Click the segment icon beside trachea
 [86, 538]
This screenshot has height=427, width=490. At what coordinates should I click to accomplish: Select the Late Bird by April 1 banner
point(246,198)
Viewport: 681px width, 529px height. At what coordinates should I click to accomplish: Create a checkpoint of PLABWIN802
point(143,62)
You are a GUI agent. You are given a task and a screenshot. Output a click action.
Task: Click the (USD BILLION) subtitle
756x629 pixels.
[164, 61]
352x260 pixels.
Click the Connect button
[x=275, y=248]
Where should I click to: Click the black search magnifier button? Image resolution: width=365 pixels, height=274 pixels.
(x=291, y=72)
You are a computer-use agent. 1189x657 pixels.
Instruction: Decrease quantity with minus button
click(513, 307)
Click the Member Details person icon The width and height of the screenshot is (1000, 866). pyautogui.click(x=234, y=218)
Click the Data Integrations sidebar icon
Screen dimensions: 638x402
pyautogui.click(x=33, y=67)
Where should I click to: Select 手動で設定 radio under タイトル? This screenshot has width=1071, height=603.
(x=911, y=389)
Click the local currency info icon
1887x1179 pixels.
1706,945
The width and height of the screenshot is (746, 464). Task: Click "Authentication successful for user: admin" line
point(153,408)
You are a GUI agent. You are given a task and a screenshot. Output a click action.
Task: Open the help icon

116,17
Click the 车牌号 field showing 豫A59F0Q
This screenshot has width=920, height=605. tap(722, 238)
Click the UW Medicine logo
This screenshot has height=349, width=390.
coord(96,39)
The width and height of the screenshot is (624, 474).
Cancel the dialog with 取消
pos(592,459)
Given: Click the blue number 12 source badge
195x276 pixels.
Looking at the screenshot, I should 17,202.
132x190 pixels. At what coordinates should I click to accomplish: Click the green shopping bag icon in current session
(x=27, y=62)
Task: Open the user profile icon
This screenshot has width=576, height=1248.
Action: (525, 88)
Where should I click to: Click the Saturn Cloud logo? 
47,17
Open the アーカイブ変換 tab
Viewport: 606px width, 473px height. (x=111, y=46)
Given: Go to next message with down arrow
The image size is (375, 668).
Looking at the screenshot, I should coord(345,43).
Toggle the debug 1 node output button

____________________

■ **The task**
Every entry is to be repeated precisely as it stands.

■ **Task solution**
Click the segment icon beside trachea
 [86, 538]
This screenshot has height=427, width=490. At what coordinates should I click to accomplish: Select the Late Bird by April 1 banner
point(246,198)
Viewport: 681px width, 529px height. At what coordinates should I click to accomplish: Create a checkpoint of PLABWIN802
point(143,62)
You are a GUI agent. You are given a task and a screenshot. Output a click action.
Task: Click the (USD BILLION) subtitle
756x629 pixels.
[164, 61]
352x260 pixels.
Click the Connect button
[x=275, y=248]
Where should I click to: Click the black search magnifier button? Image resolution: width=365 pixels, height=274 pixels.
(x=291, y=72)
You are a computer-use agent. 1189x657 pixels.
Instruction: Decrease quantity with minus button
click(513, 307)
Click the Member Details person icon The width and height of the screenshot is (1000, 866). pyautogui.click(x=234, y=218)
Click the Data Integrations sidebar icon
Screen dimensions: 638x402
pyautogui.click(x=33, y=67)
Where should I click to: Select 手動で設定 radio under タイトル? This screenshot has width=1071, height=603.
(x=911, y=389)
Click the local currency info icon
1887x1179 pixels.
1706,945
The width and height of the screenshot is (746, 464). Task: Click "Authentication successful for user: admin" line
point(153,408)
You are a GUI agent. You are given a task and a screenshot. Output a click action.
Task: Open the help icon

116,17
Click the 车牌号 field showing 豫A59F0Q
This screenshot has width=920, height=605. tap(722, 238)
Click the UW Medicine logo
This screenshot has height=349, width=390.
coord(96,39)
The width and height of the screenshot is (624, 474).
Cancel the dialog with 取消
pos(592,459)
Given: Click the blue number 12 source badge
195x276 pixels.
Looking at the screenshot, I should 17,202.
132x190 pixels. At what coordinates should I click to accomplish: Click the green shopping bag icon in current session
(x=27, y=62)
Task: Open the user profile icon
This screenshot has width=576, height=1248.
Action: (525, 88)
Where should I click to: Click the Saturn Cloud logo? 
47,17
Open the アーカイブ変換 tab
Viewport: 606px width, 473px height. (x=111, y=46)
Given: Go to next message with down arrow
The image size is (375, 668).
Looking at the screenshot, I should coord(345,43).
Toggle the debug 1 node output button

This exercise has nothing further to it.